Серебряная крышка раки преподобного Александра Свирского, украшенная драгоценными камнями, – работа Гаврилы Овдокимова, московского мастера XVII века (ил. 1). Вплоть до революции гробница находилась в лесу, недалеко от будущего Петербурга – в Александро-Свирском монастыре[191]. Вот как В. В. Ермонская описывает подобные крышки рак: «Это как бы выпуклое, выступающее из плоскости фронтальное изображение преподобного старца с Евангелием или свитком в левой руке и со сложенным двуперстным знаком пастырски благословляющей правой. Любопытно, что все они имеют „отверстые очи“, так как бодрствуют, готовые внимать мольбам верующих»[192]. В европейских церквах глаза у средневековых эффигий тоже открыты, что символизирует их готовность к Страшному суду.
Ил. 1. Преп. Александр Свирский. Крышка раки
Ил. 2. Иоганн фон Рейссиг. Лазаревское кладбище (Александро-Невская лавра)

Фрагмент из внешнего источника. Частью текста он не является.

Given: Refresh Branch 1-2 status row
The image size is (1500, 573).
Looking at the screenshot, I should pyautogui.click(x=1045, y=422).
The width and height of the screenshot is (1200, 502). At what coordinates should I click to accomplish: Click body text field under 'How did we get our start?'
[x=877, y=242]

Ил. 3. Могила Борисова-Мусатова в Тарусе
В XIX веке традиция скульптурных эффигий как на парижских, так и на других европейских кладбищах продолжилась. В России же подобные надгробия – большая редкость, а если они и встречаются, то, как правило, принадлежат не православной, а другим христианским конфессиям. В Петербурге их сохранилось, кажется, лишь два – теперь они находятся на Лазаревском кладбище в Александро-Невской лавре. Скульптура на саркофаге работы А. И. Штрейхенберга изображает классическую аллегорию смерти как вечного сна (ил. 2). Будто бы уснувший капитан Иоганн фон Рейссиг[193] (с. 1839) лежит (в отличие от эффигии – на боку) под плащом с искусно изваянными складками; голову он склонил на руку, лежащую на кивере[194]. Второе надгробие принадлежит баварскому врачу и хирургу Густаву Адольфу Магиру (с. 1842); его создал французский скульптор Ш. Лемольт, некоторое время работавший в России. Глаза Магира открыты; лежа в шинели на глыбе, символизирующей Голгофу, он словно отдыхает. Прежде, до 1930‐х годов, памятник на могиле Рейссига находился на Волковском лютеранском кладбище, а надгробие Магира – на Смоленском лютеранском.

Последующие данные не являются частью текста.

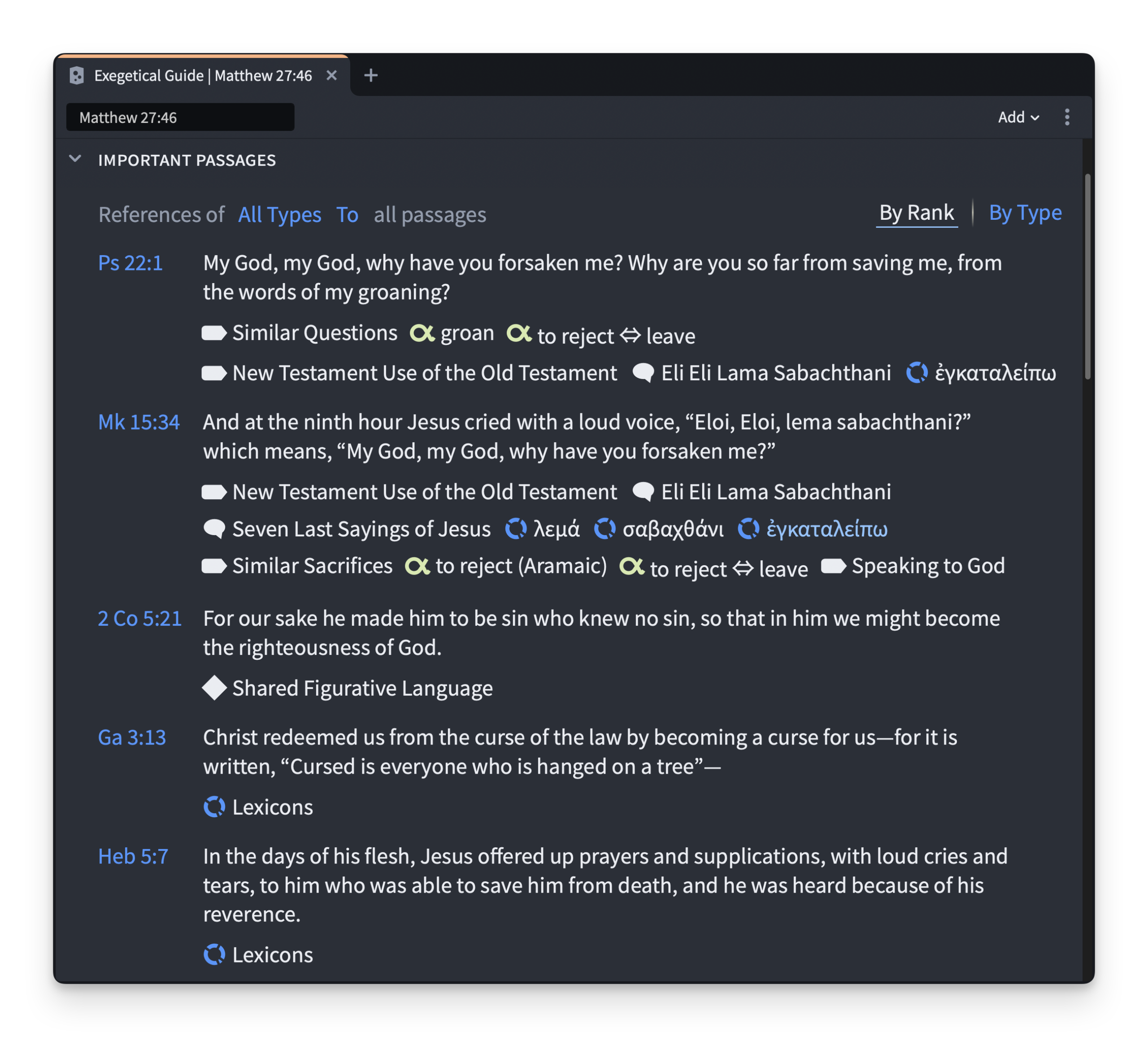
Task: Open a new tab with the plus icon
Action: (371, 75)
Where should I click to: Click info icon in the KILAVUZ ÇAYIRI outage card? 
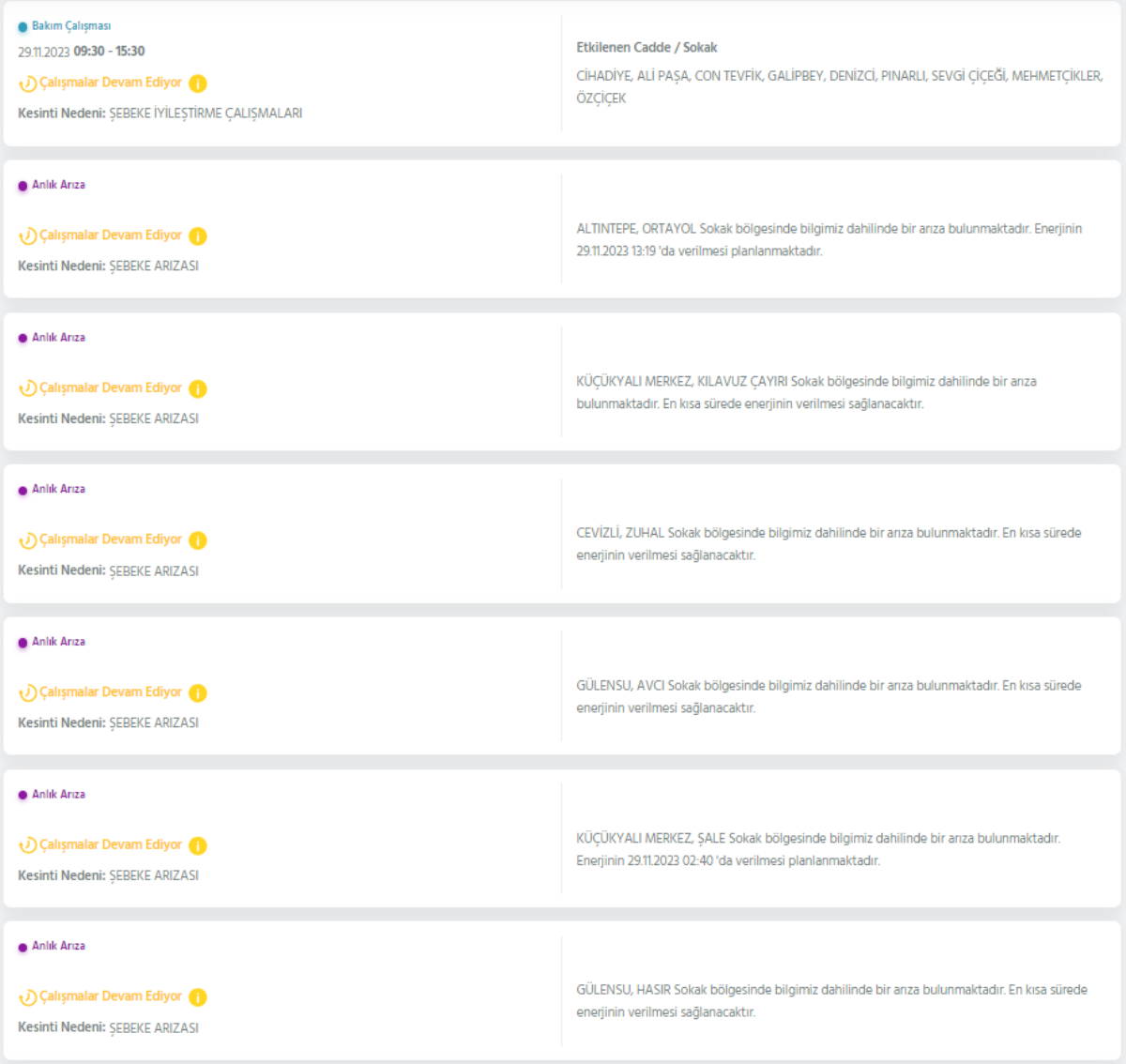(x=198, y=388)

Самая необычная российская «эффигия» стоит на крутом берегу Оки в Тарусе (ил. 3) – на могиле замечательного художника fin de siècle Виктора Борисова-Мусатова, умершего в 1905 году[195]. Изваянный из красного гранита его земляком, известным скульптором Александром Матвеевым, «Спящий мальчик» с лирически откинутой головой лежит на спине, как и полагается классической эффигии[196] (ил. 4). Памятник в стиле модерн был установлен только в 1910 году, потому что церковь противилась изображению нагого подростка.

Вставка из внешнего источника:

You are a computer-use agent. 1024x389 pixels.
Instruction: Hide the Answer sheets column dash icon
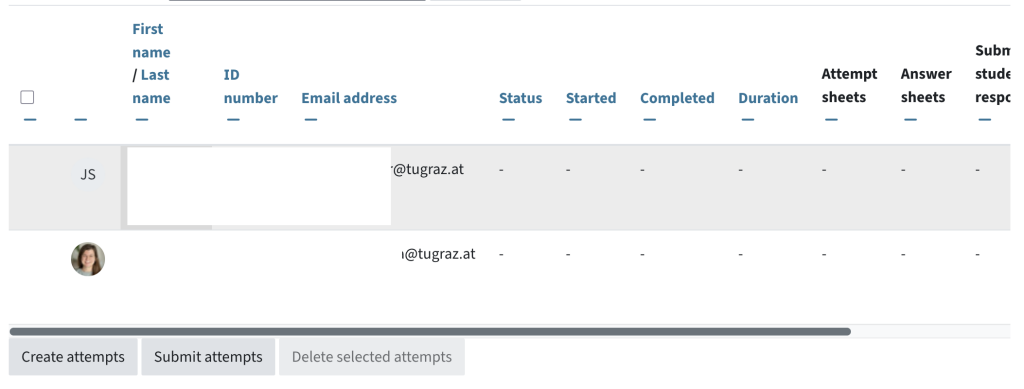910,119
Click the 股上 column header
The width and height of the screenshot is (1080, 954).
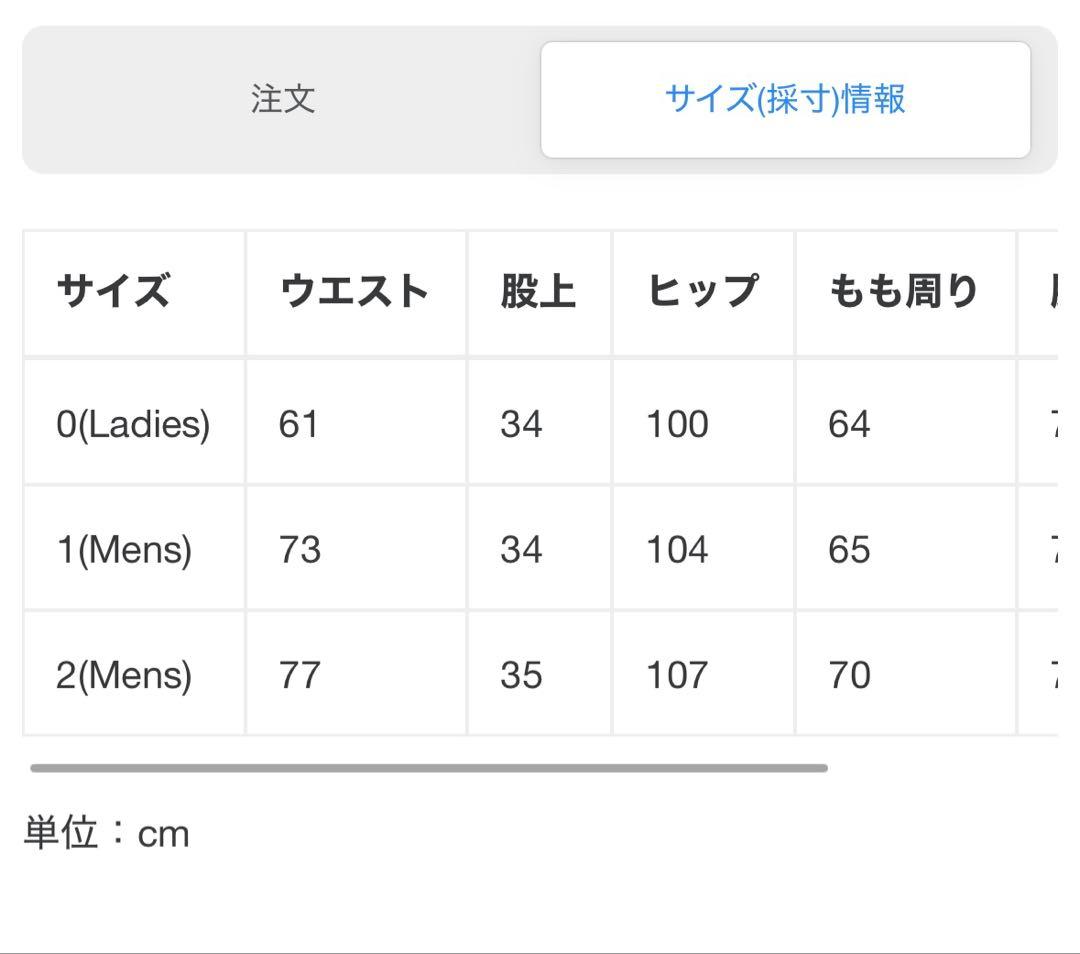[537, 290]
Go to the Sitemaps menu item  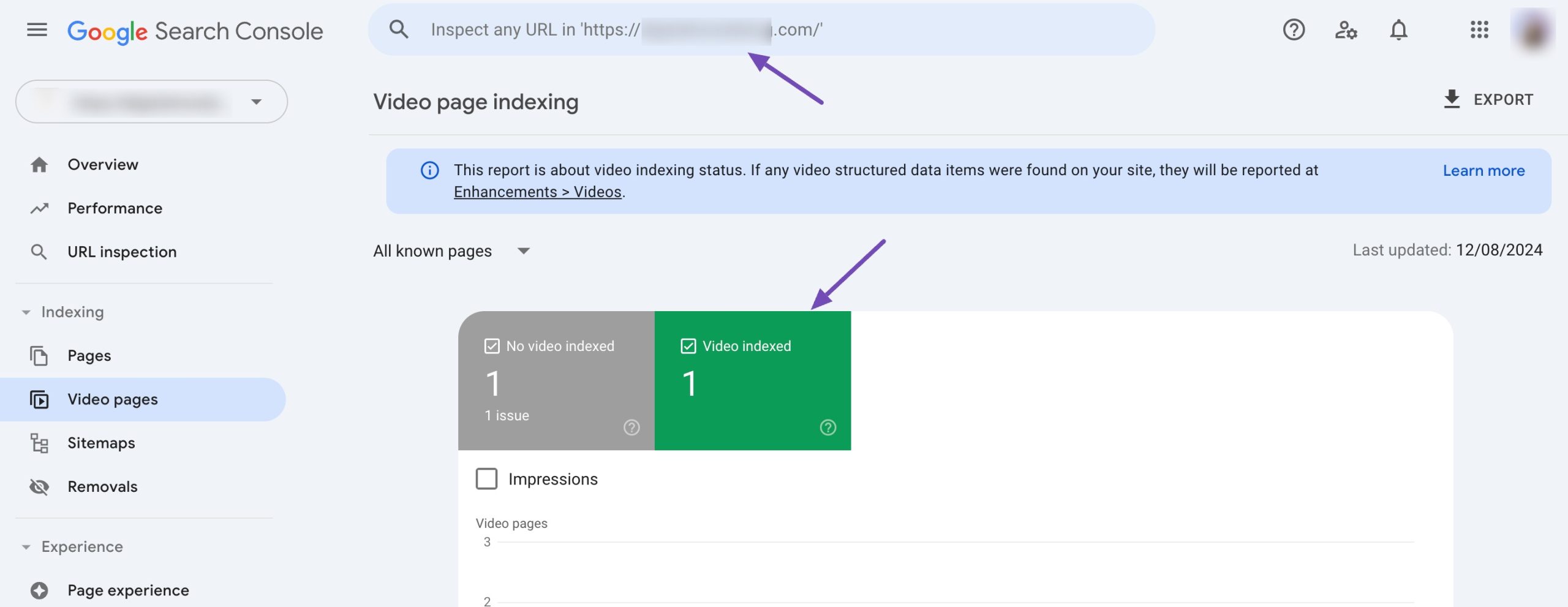[101, 443]
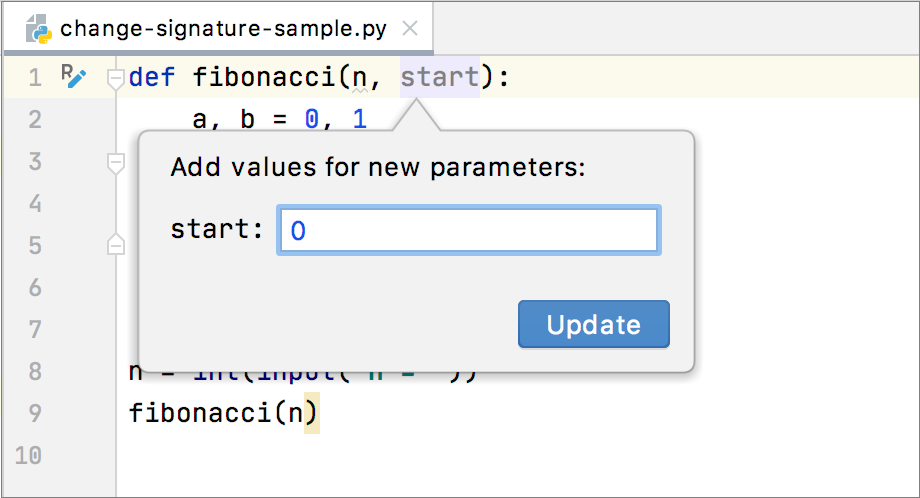Click line number 7 in the gutter
The height and width of the screenshot is (498, 920).
35,330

Если, как я пишу, соотношение горизонталей и вертикалей представляет основной пространственный параметр в мемориальной скульптуре, то эффигия нарушает его горизонтально-вертикальную архитектуру. Напомним, что одним из прототипов эффигий на могилах Луи Огюста Бланки (см. с. 52) и Жана Батиста Бодена (см. с. 90) в Париже было изображение Иисуса Христа после снятия с креста.
Ил. 4. Виктор Борисов-Мусатов. Эффигия (А. Т. Матвеев) (фото 1911 года)
Самым распространенным надгробием в России была горизонтальная плита, изображающая физическую смерть, и вертикально стоящий крест – символ распятия и смерти, за которыми следует воскресение.